Thomas Chandler, one of the “first proprietors of Andover,” testified against Samuel Wardwell in 1692.
More About Thomas Chandler Homestead, Site of
Captain Thomas Chandler, older brother of innkeeper William, was one of the “original proprietors of Andover.” Three members of Thomas’s immediate family were accusers in 1692. Thomas himself, aged 65, testified against fortune-teller Samuel Wardwell saying, “I have often heard Samuel Wardwell of Andover tell young persons their fortune and he was much addicted to it…” An accusation of fortune-telling was enough to bring suspicion of witchcraft in the 17th century. However, Thomas later signed petitions in support of the accused.
Thomas’s daughter Hannah, married to Daniel Bixby (alternate spelling Bigsby) and living nearby, claimed that the specter of widow Mary Parker afflicted her. Another accused in Andover, Abigail Faulkner Sr. was examined and three afflicted girls from Salem Village – Ann Putnam Jr., Mary Warren, and Mary Walcott – accused Faulkner of also causing Hannah Bixby’s torments.
Thomas’s granddaughter Sarah Phelps, the oldest child of his daughter Sarah and her husband Samuel, was the family member who complained the most about afflictions. In early August she had seizures and torments. Ten-year-old Sarah was also a niece of Elizabeth (Phelps) Ballard, whose long illness is credited with escalating the Andover hysteria. Author Richard Hite, in his book In the Shadow of Salem: The Andover Witch Hunt of 1692, suggests that young Sarah Phelps may have witnessed her aunt Elizabeth’s sickness and eventual death and was frightened by it, especially if she believed it was caused by witchcraft. Sarah’s afflictions may in turn have influenced her aunt Hannah Bixby.
Thomas Chandler was born circa 1627 in England, and emigrated with his family to Roxbury, MA in 1637. After his father William died in 1642, his mother Annis remarried John Dane. This made Thomas, his brother William, and his sister Hannah step-siblings of John Dane’s son, longtime Andover reverend, Francis Dane.
Thomas married Hannah Brewer in 1651, and was likely in Andover by that time. According to Sarah Loring Bailey’s Historical Sketches of Andover, published in 1880, Thomas was a representative to the General Court in 1678, and “was a blacksmith, ultimately a rich man, carrying on considerable iron works, of which he makes mention in his will, giving to each of his sons a fourth part of his share in the iron works.”

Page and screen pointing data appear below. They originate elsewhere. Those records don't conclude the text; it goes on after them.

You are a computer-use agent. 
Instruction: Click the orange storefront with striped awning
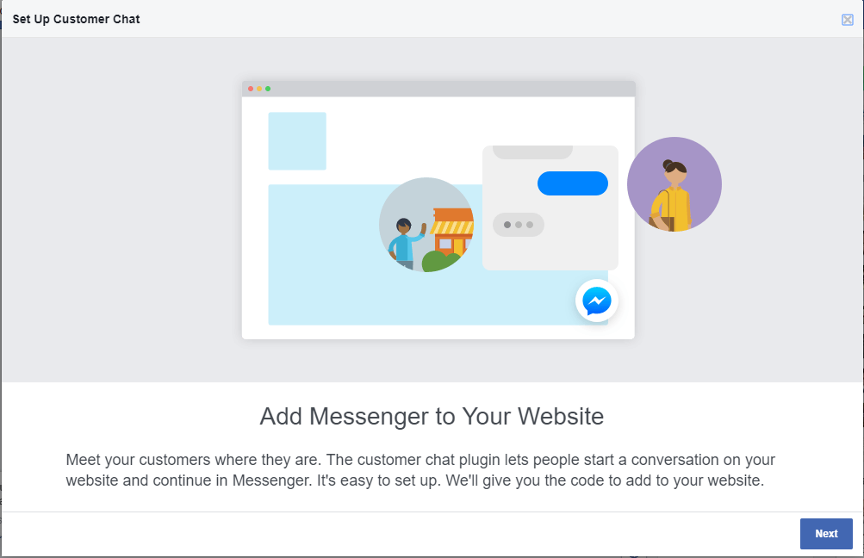pyautogui.click(x=452, y=232)
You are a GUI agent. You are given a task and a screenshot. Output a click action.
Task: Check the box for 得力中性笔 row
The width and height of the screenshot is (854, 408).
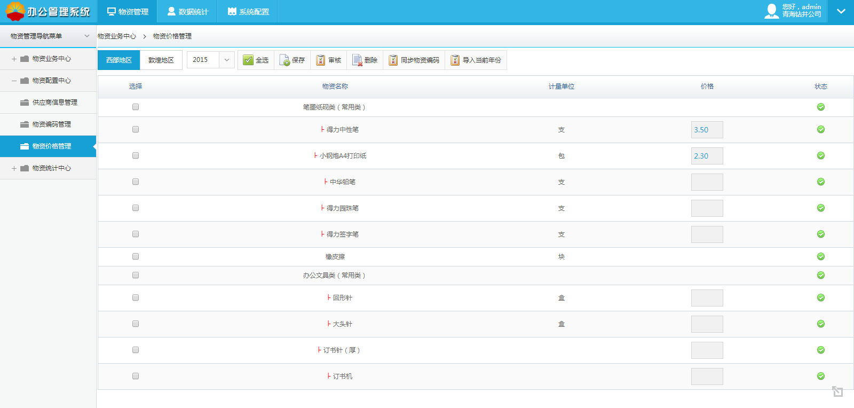click(136, 130)
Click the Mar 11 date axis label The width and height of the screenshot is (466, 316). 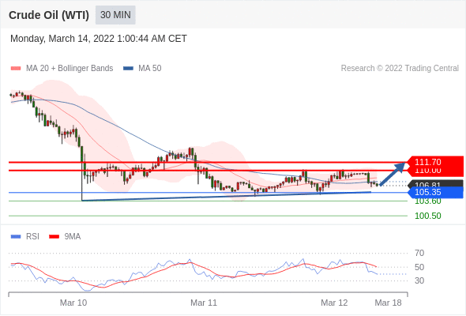click(x=204, y=303)
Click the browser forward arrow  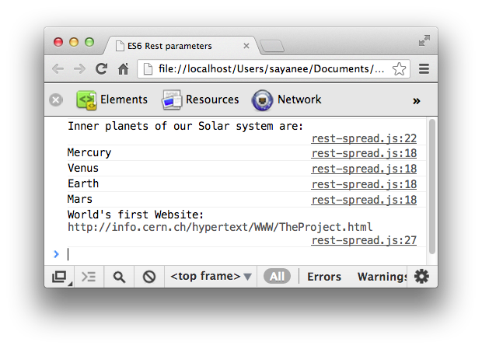coord(79,69)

Thomas Chandler died in Andover in 1703. A memorial stone for his father William and Chandler descendants is in the Old North Cemetery in Concord, NH. Listed on the stone are Thomas (with incorrect birth and death dates) and three other Chandler descendants, including fifth generation Captain John Chandler who settled in Penny Cook, NH, today known as Concord, in 1726.
Additional note: One of the earliest settlers in Andover was Job Tyler, who had legal entanglements with Thomas Chandler dating back to 1662 and lasting for years. The Tyler family would also be caught up in the witchcraft hysteria of 1692. In 1708, Job’s grandson Jonathan Tyler married Thomas Chandler’s niece Phebe Chandler, accuser of Martha Carrier. Perhaps it was just as well that both Phebe’s father William and uncle Thomas were deceased by that time.
Thomas Chandler owned many acres along the west side of the Shawsheen River, where he had his home and ironworks. According to the Plan of Andover in the Province of Massachusetts Bay, Essex County, 1692, a map created by the Andover and North Andover Historical Societies in 1992, the property was on what is today Lowell Street/Route 133, and encompasses much of what would become Shawsheen Village in the 1920s.